#### [Data supplied]
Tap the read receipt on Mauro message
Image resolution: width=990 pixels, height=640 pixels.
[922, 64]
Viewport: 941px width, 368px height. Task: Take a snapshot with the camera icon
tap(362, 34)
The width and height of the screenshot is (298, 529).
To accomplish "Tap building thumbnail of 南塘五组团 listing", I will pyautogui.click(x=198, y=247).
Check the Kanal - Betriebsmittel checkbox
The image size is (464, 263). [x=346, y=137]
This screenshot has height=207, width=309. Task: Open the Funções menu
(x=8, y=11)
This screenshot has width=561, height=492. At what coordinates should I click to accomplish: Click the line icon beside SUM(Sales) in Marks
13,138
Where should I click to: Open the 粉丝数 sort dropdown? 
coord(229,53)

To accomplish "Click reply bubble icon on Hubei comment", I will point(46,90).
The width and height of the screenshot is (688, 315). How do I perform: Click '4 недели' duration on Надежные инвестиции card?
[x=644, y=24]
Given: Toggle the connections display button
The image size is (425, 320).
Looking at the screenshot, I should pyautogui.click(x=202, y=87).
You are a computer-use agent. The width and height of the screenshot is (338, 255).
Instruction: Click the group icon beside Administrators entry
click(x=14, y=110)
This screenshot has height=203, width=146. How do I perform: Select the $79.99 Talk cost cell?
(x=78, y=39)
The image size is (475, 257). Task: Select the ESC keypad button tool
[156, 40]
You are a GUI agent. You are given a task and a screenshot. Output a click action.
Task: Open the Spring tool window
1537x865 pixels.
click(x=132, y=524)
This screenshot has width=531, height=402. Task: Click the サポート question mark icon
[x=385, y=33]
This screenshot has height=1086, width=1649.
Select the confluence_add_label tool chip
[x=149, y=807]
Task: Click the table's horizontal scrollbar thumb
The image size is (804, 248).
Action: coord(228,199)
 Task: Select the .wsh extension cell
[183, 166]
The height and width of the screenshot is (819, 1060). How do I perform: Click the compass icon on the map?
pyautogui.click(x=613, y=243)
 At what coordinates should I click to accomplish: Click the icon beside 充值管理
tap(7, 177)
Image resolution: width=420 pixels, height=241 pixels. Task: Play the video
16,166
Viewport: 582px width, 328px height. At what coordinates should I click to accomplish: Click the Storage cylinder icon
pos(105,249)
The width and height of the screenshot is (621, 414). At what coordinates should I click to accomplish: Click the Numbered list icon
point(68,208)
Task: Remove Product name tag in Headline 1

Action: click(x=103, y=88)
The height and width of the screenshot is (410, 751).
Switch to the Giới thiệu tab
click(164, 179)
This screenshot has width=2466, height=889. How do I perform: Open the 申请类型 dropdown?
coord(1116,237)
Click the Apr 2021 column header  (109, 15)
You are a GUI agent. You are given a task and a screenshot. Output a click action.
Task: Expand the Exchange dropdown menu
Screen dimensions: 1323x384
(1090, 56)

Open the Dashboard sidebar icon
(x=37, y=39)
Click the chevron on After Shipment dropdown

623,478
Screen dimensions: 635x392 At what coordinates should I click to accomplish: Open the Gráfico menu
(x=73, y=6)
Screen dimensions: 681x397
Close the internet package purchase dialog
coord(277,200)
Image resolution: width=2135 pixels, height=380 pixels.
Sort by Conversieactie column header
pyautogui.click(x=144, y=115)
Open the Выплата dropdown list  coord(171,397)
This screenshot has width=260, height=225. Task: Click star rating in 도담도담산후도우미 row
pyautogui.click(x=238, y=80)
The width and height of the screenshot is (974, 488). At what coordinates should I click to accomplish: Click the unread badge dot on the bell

#### [What to do]
In the rows above, replace every "dropdown" with "drop-down" and write all the lines out again, changing nothing else.

#### [Solution for this problem]
Tap the read receipt on Mauro message
Image resolution: width=990 pixels, height=640 pixels.
[922, 64]
Viewport: 941px width, 368px height. Task: Take a snapshot with the camera icon
tap(362, 34)
The width and height of the screenshot is (298, 529).
To accomplish "Tap building thumbnail of 南塘五组团 listing", I will pyautogui.click(x=198, y=247).
Check the Kanal - Betriebsmittel checkbox
The image size is (464, 263). [x=346, y=137]
This screenshot has height=207, width=309. Task: Open the Funções menu
(x=8, y=11)
This screenshot has width=561, height=492. At what coordinates should I click to accomplish: Click the line icon beside SUM(Sales) in Marks
13,138
Where should I click to: Open the 粉丝数 sort drop-down? 
coord(229,53)

To accomplish "Click reply bubble icon on Hubei comment", I will point(46,90).
The width and height of the screenshot is (688, 315). How do I perform: Click '4 недели' duration on Надежные инвестиции card?
[x=644, y=24]
Given: Toggle the connections display button
The image size is (425, 320).
Looking at the screenshot, I should pyautogui.click(x=202, y=87).
You are a computer-use agent. The width and height of the screenshot is (338, 255).
Instruction: Click the group icon beside Administrators entry
click(x=14, y=110)
This screenshot has height=203, width=146. How do I perform: Select the $79.99 Talk cost cell?
(x=78, y=39)
The image size is (475, 257). Task: Select the ESC keypad button tool
[156, 40]
You are a GUI agent. You are given a task and a screenshot. Output a click action.
Task: Open the Spring tool window
1537x865 pixels.
click(x=132, y=524)
This screenshot has width=531, height=402. Task: Click the サポート question mark icon
[x=385, y=33]
This screenshot has height=1086, width=1649.
Select the confluence_add_label tool chip
[x=149, y=807]
Task: Click the table's horizontal scrollbar thumb
The image size is (804, 248).
Action: coord(228,199)
 Task: Select the .wsh extension cell
[183, 166]
The height and width of the screenshot is (819, 1060). How do I perform: Click the compass icon on the map?
pyautogui.click(x=613, y=243)
 At what coordinates should I click to accomplish: Click the icon beside 充值管理
tap(7, 177)
Image resolution: width=420 pixels, height=241 pixels. Task: Play the video
16,166
Viewport: 582px width, 328px height. At what coordinates should I click to accomplish: Click the Storage cylinder icon
pos(105,249)
The width and height of the screenshot is (621, 414). At what coordinates should I click to accomplish: Click the Numbered list icon
point(68,208)
Task: Remove Product name tag in Headline 1

Action: click(x=103, y=88)
The height and width of the screenshot is (410, 751).
Switch to the Giới thiệu tab
click(164, 179)
This screenshot has width=2466, height=889. How do I perform: Open the 申请类型 drop-down?
coord(1116,237)
Click the Apr 2021 column header  (109, 15)
You are a GUI agent. You are given a task and a screenshot. Output a click action.
Task: Expand the Exchange drop-down menu
Screen dimensions: 1323x384
(1090, 56)

Open the Dashboard sidebar icon
(x=37, y=39)
Click the chevron on After Shipment drop-down

623,478
Screen dimensions: 635x392 At what coordinates should I click to accomplish: Open the Gráfico menu
(x=73, y=6)
Screen dimensions: 681x397
Close the internet package purchase dialog
coord(277,200)
Image resolution: width=2135 pixels, height=380 pixels.
Sort by Conversieactie column header
pyautogui.click(x=144, y=115)
Open the Выплата drop-down list  coord(171,397)
This screenshot has width=260, height=225. Task: Click star rating in 도담도담산후도우미 row
pyautogui.click(x=238, y=80)
The width and height of the screenshot is (974, 488). At what coordinates should I click to accomplish: Click the unread badge dot on the bell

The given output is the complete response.